ISLAMABAD: The Securities and Exchange Commission of Pakistan (SECP) has issued a consultation paper seeking public feedback on proposed amendments to the regulatory framework for issuing bonus and right shares. The proposed reforms aim to significantly cut down the time between the announcement of such corporate actions and the actual crediting of shares to shareholders’ accounts.
The consultation paper presents the current regulatory provisions related to the issuance process, offering a comparative analysis of existing and proposed timelines for each procedural step. The SECP has identified specific requirements within the current framework that may contribute to undue delays.
According to the SECP’s analysis, the current process—from board announcement to crediting shares—can take up to 181 days for right issues, 85 days for interim bonus shares, and 51 days for final bonus shares. The SECP suggests these timelines could be reduced by more than 50%.

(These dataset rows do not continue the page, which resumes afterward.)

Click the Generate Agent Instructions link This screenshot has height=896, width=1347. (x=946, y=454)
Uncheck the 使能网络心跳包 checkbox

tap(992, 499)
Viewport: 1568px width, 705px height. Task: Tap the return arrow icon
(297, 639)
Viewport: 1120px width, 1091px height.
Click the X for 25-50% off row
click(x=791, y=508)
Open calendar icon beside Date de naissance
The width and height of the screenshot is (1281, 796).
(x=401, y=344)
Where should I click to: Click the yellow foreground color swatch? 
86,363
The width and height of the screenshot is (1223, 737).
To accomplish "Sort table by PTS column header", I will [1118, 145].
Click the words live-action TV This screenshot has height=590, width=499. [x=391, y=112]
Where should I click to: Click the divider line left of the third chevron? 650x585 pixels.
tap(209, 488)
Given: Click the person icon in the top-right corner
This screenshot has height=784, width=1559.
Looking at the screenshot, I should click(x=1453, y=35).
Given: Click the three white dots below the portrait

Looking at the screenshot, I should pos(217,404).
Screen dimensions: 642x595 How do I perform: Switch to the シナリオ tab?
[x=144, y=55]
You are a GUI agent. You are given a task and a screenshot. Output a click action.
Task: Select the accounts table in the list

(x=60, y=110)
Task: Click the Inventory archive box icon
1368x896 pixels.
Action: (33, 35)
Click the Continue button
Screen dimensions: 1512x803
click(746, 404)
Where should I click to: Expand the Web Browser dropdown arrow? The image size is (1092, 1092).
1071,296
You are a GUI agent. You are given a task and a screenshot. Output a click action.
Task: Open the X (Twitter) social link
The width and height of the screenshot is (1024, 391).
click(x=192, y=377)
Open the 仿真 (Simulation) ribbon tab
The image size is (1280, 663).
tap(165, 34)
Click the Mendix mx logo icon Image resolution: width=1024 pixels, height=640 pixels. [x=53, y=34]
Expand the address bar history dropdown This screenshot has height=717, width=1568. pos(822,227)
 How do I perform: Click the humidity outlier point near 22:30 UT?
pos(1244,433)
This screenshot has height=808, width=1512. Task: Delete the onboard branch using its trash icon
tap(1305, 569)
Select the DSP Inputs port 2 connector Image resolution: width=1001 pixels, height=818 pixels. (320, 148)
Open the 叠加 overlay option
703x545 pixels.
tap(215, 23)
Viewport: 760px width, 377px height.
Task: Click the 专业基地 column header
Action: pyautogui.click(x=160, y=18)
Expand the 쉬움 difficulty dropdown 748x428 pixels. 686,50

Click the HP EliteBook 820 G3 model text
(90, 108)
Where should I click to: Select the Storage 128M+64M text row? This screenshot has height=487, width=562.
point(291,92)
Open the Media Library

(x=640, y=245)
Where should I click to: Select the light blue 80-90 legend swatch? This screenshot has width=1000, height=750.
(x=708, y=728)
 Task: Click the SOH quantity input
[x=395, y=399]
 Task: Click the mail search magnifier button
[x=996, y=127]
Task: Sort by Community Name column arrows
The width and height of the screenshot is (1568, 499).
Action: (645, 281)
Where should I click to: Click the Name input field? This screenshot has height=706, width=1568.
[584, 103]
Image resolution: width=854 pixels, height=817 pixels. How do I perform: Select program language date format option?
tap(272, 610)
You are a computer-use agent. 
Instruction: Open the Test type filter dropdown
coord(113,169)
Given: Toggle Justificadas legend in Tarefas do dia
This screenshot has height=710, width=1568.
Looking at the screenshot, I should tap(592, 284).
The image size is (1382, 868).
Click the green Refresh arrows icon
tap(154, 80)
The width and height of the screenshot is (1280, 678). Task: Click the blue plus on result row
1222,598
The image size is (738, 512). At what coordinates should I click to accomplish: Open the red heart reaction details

The SECP noted that the existing framework does not fully reflect technological advancements and the increasing digitalization of Pakistan’s capital markets. In some cases, the absence of specified timelines under the current regime has led to significant delays, even after a bonus or right issue is approved by the board. This results in shareholders facing long waits to receive their entitlements, despite companies adhering to prescribed regulations.
To address these issues, the SECP proposes revising the regulatory framework to streamline and expedite the issuance process. The proposed changes would leverage technology and enhance operational efficiency, aiming to better serve shareholders and companies alike.